Они продолжали идти всю ночь и пока серпъ луны скользилъ по серебристой верхушкѣ волнъ, они распѣвали псалмы и гимны. Съ восходомъ солнца, передъ ними разстилалась степь, подобно необозримой львиной шкурѣ на ливійской землѣ. На рубежѣ песковъ, близь пальмъ, на востокѣ, высились бѣлыя кельи.

-- Отецъ мой, не это ли сокровищницы жизни?

-- Ты угадала, дочь моя и сестра. Это обитель спасенія, куда я запру тебя собственными своими руками.

Вскорѣ они замѣтили множество женщинъ, суетившихся вокругъ аскетическихъ жилищъ, точно пчелы вокругъ ульевъ. Нѣкоторыя изъ нихъ пекли хлѣбы, другія приготовляли овощи; многія пряли шерсть. Были и такія, которыя предавались созерцанію въ тѣни гребенщиковъ, опустивъ бѣлыя руки, ибо преисполненныя любовью, онѣ избрали себѣ долю Магдалины и не несли иныхъ трудовъ, кромѣ молитвы, созерцанія и экстаза. Вотъ почему ихъ называли Маріями, и одѣвались онѣ во все бѣлое. Тѣ же, которыя трудились своими собственными руками, именовались Мартами и носили синія, платья. Всѣ были подъ вуалемъ, но самыя юныя спускали на лобъ локончики: надо полагать, что это дѣлалось помимо ихъ воли, ибо правило этого не разрѣшало. Старенькая старушка, высокая, бѣлолицая, переходила отъ одной кельи къ другой, опираясь на костыль изъ простого дерева. Пафнутій съ почтеніемъ приблизился къ ней, приложился къ краю ея покрывала и сказалъ:

-- Да будетъ миръ Господа съ тобой, преподобная Альбина! Я принесъ къ улью, въ коемъ ты царствуешь, пчелу, которую нашелъ погибшей на дорогѣ, лишенной цвѣтовъ. Я взялъ ее въ горсть руки моей и согрѣлъ своимъ дыханіемъ. Вручаю ее тебѣ.

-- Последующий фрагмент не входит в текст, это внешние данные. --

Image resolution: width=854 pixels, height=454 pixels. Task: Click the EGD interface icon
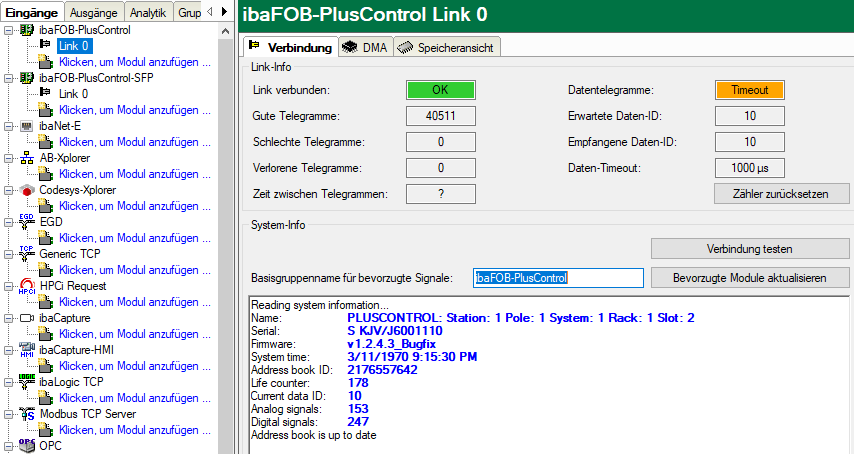pyautogui.click(x=27, y=222)
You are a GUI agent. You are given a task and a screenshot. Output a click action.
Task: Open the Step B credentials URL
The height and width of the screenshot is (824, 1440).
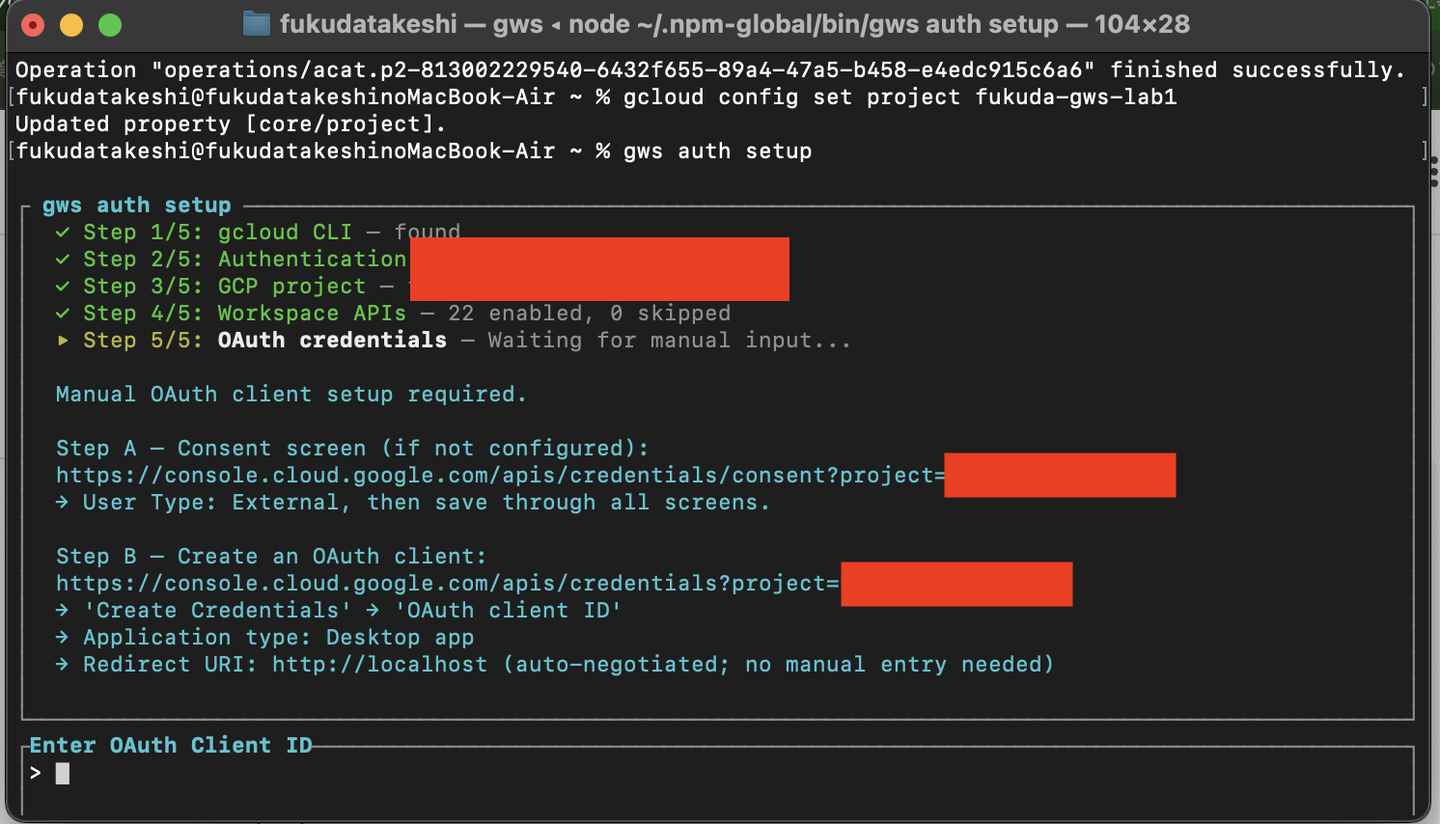pyautogui.click(x=447, y=583)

И онъ пальцемъ указалъ на комедіантку, преклонившую колѣна передъ дочерью римскаго Цезаря.

Альбина на секунду остановила на Таисѣ проницательный взоръ, приказала ей подняться, поцѣловала ее въ лобъ, затѣмъ, обернувшись къ монаху, сказала:

-- Мы помѣстимъ ее въ числѣ Марій.

Пафнутій разсказалъ Альбинѣ, какими путями Таиса была приведена въ обитель спасенія и попросилъ, чтобы на первое время она была заключена въ келью. Игуменья согласилась на это и отвела кающуюся грѣшницу въ хижину, опустѣвшую со дня смерти освятившей ее дѣвицы Лаэрты. Въ узенькой комнатѣ не было ничего, кромѣ постели, стола и кружки. Ступивъ на порогъ, Таиса почувствовала себя проникнутой безконечной радостью.

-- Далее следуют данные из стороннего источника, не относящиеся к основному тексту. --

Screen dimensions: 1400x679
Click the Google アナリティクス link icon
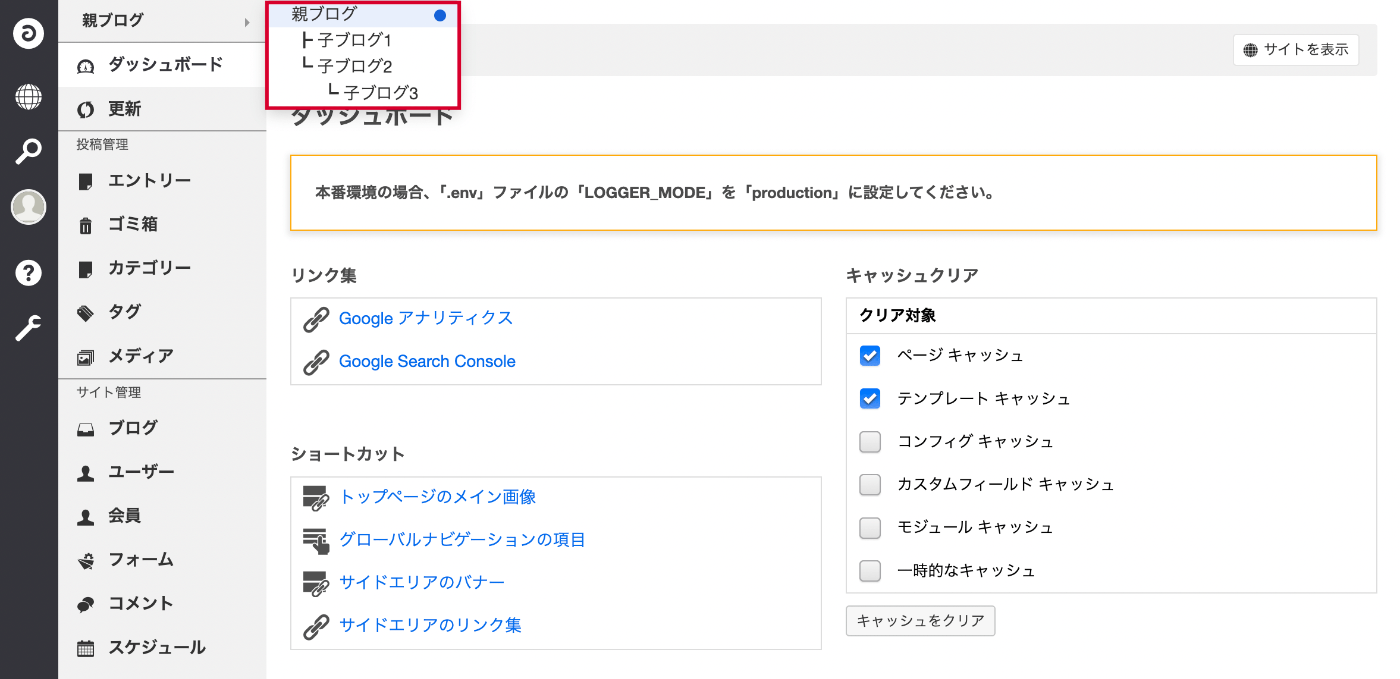316,319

-- Я самъ желаю запереть дверь,-- объявилъ Пафнутій,-- и наложить печать, которую Самъ Христосъ явится сломить собственноручно.

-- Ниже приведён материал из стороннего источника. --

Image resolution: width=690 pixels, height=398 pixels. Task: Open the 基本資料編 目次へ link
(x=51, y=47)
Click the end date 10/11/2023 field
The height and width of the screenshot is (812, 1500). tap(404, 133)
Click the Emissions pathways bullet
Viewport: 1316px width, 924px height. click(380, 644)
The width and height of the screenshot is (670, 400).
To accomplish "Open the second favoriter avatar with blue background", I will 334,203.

Съ берега фонтана онъ зачеринулъ горсть сырой глины, вложилъ туда одинъ изъ своихъ волосъ и немножко слюны и приложилъ это на одну изъ скважинъ въ двери. Затѣмъ, подойдя къ окну, около котораго стояла Таиса, спокойная и довольная, онъ палъ на колѣна, трижды воздалъ хвалу Творцу и воскликнулъ:

-- Сколь любезна та, которая идетъ по тропинкамъ жизни! Сколь прекрасны ея стопы, сколь лучезарно ея лицо!

Онъ всталъ, опустилъ капюшонъ свой на глаза и медленно удалился.

Альбина позвала одну изъ своихъ бѣлицъ.

-- Дочь моя,-- сказала она ей,-- снеси Таисѣ все необходимое: хлѣба, воды и флейту съ тремя отверстіями.